▶ [PROVIDED TEXT]:
* begin *

Mosaic by Planet in the Northern Territory, Australia

CNG Part 5: Cloud Native Geospatial Architecture Defined

Chris Holmes
Planet Stories
Published in
4 min readDec 6, 2017

--

Now that we’ve looked at a couple instances of cloud native geospatial instances (Planet and OpenAerialMap) we can pull out a more solid definition of what makes for a true Cloud Native Geospatial architecture. For now this is fully focused on imagery — geospatial vector data will be examined in the future. The result of fitting into this architecture paradigm is that other technologies and datasets that follow the same principles will be able to interoperate with ease, combining into one coherent cloud ecosystem of geospatial information.

All Imagery Exposed as Cloud-Optimized GeoTIFF’s (COGs)

Exposing imagery as COG is the fundamental building block of a cloud native for geospatial architecture. The properly formatted imagery can sit on a public S3 / Google Cloud / Azure bucket, and even be behind most any type of authorization — as long as it works with HTTP Range requests. Imagery as COG enables workflows that take place completely on the cloud, as operations to process and display web tiles can perform fast enough that there is not a need to download the data for local processing. An organization’s stores of imagery data can sit in one cloud location, and algorithms are sent to operate on the same cloud location as the data.

Tiled Web Map Views of all Imagery

Any imagery online should have an endpoint that serves Web Tiles — the 256x256 pixel images that make up web maps. These are ideally served with OGC compliant WMTS (though that spec could use an upgrade to a full JSON / REST approach like WFS 3.0 is undergoing), but following best practices of ‘XYZ tiles’ (like OpenStreetMap, Google Maps or TMS) also works great. This enables users to view data being processed or stored in the cloud at any state. People should not have to download data just to view it, and the online experience should be as good as working locally. Using on-the-fly web tile services that read COG directly like marblecutter or rio tiler makes this easy if the first principle is followed.

* end *

▶ [ENTRIES PROVIDED]:

* begin *

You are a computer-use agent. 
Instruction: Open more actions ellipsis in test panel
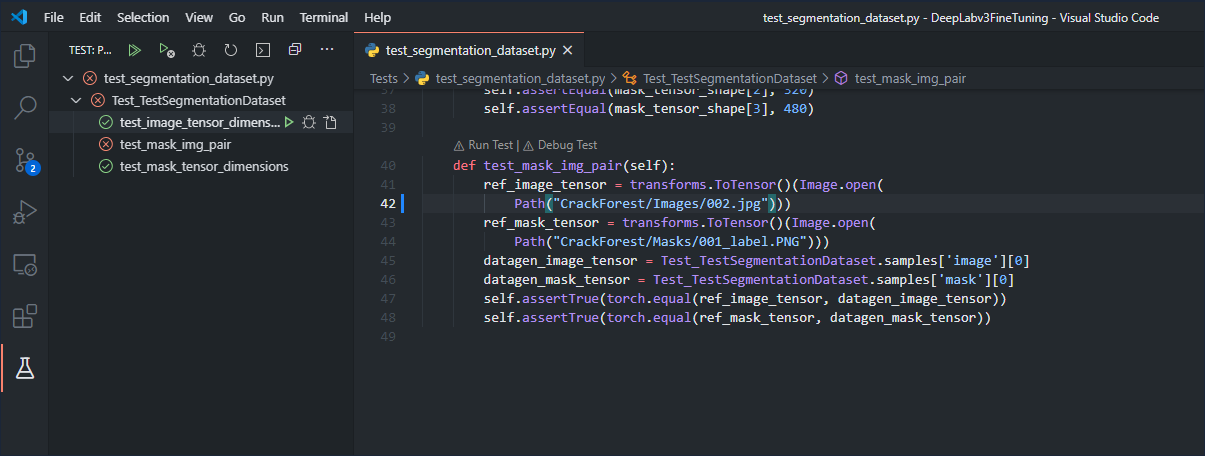point(327,49)
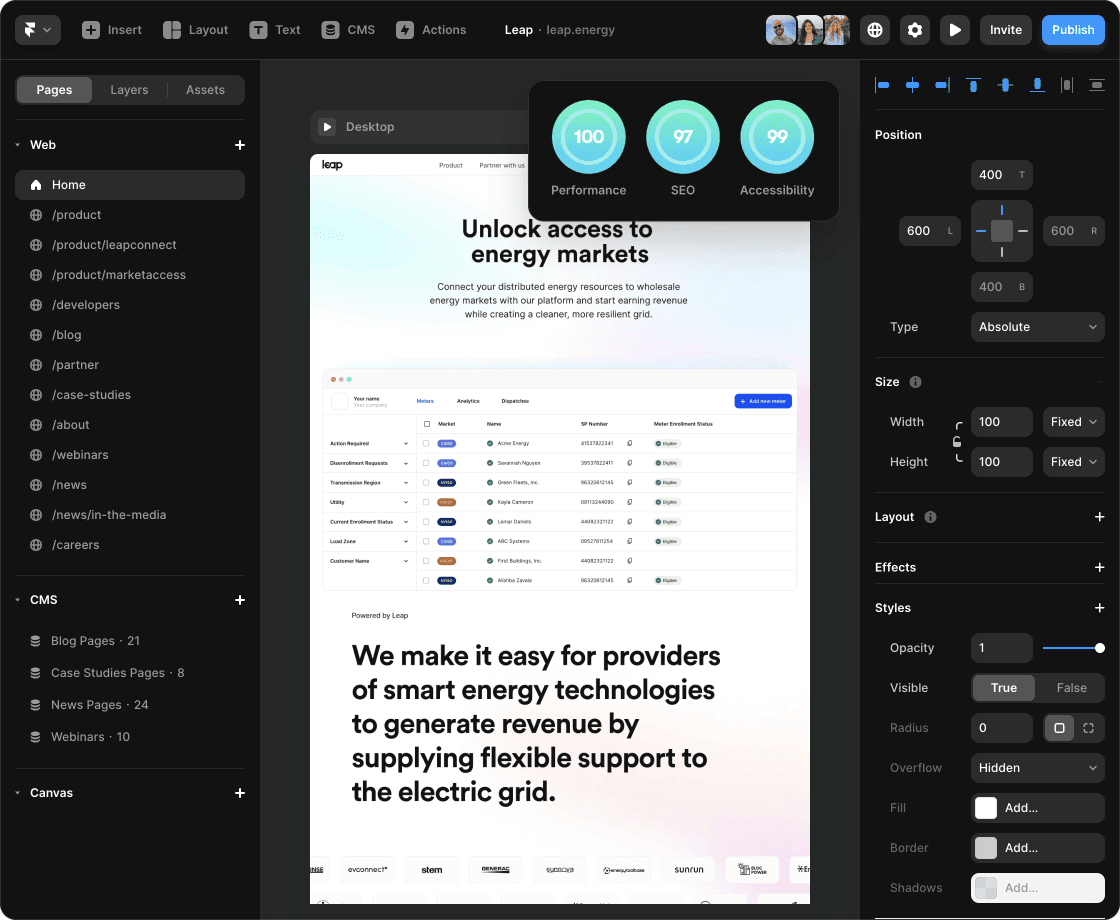Add a new Layout with plus icon
Image resolution: width=1120 pixels, height=920 pixels.
[x=1100, y=517]
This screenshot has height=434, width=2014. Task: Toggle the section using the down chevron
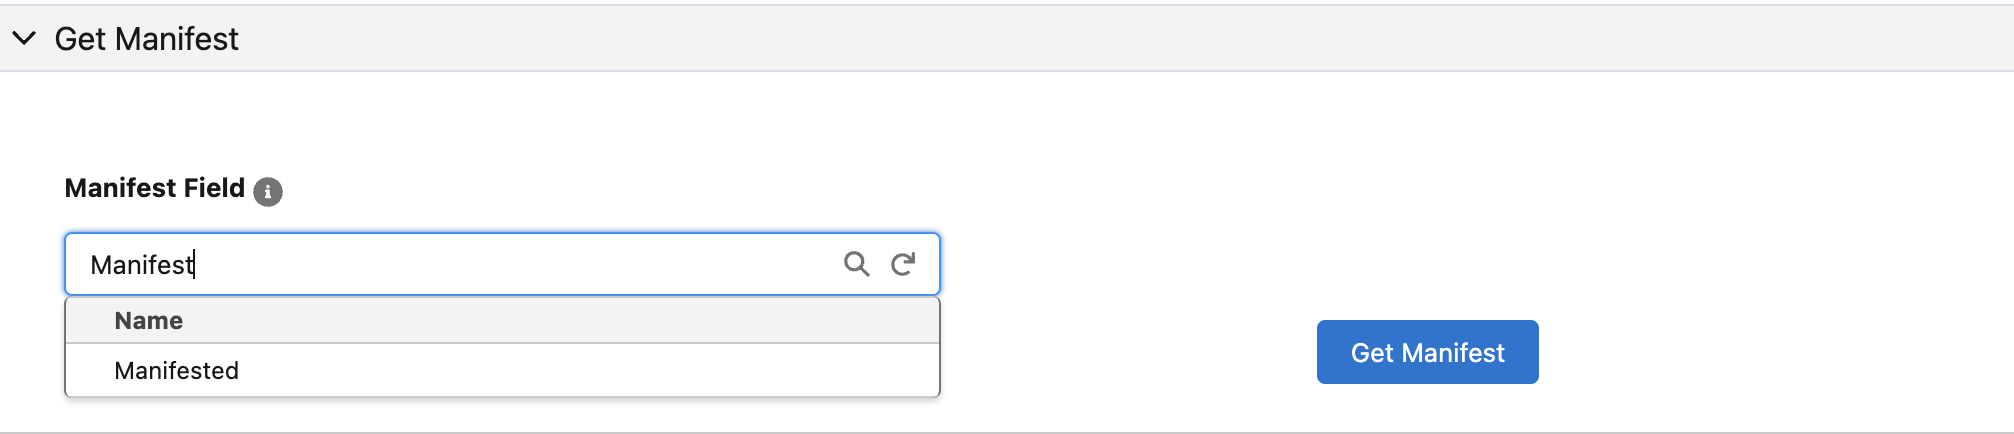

* end *

▶ [REQUIRED WORK]:
1. Transcribe everything in the article on cloud native geospatial architecture from "All Imagery Exposed" down to "as the data.".
2. Go on with the article on cloud native geospatial architecture from the point where it stops.
The items are not needed for any of this.

▶ [EXERCISE RESPONSES]:
1.
All Imagery Exposed as Cloud-Optimized GeoTIFF’s (COGs)

Exposing imagery as COG is the fundamental building block of a cloud native for geospatial architecture. The properly formatted imagery can sit on a public S3 / Google Cloud / Azure bucket, and even be behind most any type of authorization — as long as it works with HTTP Range requests. Imagery as COG enables workflows that take place completely on the cloud, as operations to process and display web tiles can perform fast enough that there is not a need to download the data for local processing. An organization’s stores of imagery data can sit in one cloud location, and algorithms are sent to operate on the same cloud location as the data.

2.
Crawlable metadata for all imagery

All imagery metadata should be crawlable online. Unfortunately, there are fewer established best practices and standards for this, though the new SpatioTemporal Asset Catalog specification looks to help with this. Ideally, any provider of imagery would not even need to stand up their own RESTful endpoint, which is the idea of STAC Static Catalogs. Indeed, some software would hopefully crawl static catalogs and stand up more comprehensive search services, like Google does for the broader internet. But the key building block is exposing the core metadata to be crawlable online. Following the Spatial Data on the Web Best Practices also emphasizes the importance of HTML views of everything for search engine accessibility. Making all metadata crawlable will enable greater discovery of cloud native geospatial data, focusing on reliable access and ingestion into search indexes over every organization providing its own ‘catalog service’ that must be specifically found and then searched.

These three aspects are the true core of any cloud native geospatial architecture. The only other piece that will come in the future is tracking at least the ‘provenance’ of online processing — tracking the creation of new derived data products from existing online imagery. Processing should be done next to the data, and all derived data should link back to the process that created it and the data that went into it. Provenance and online processing will be the subject of a future article.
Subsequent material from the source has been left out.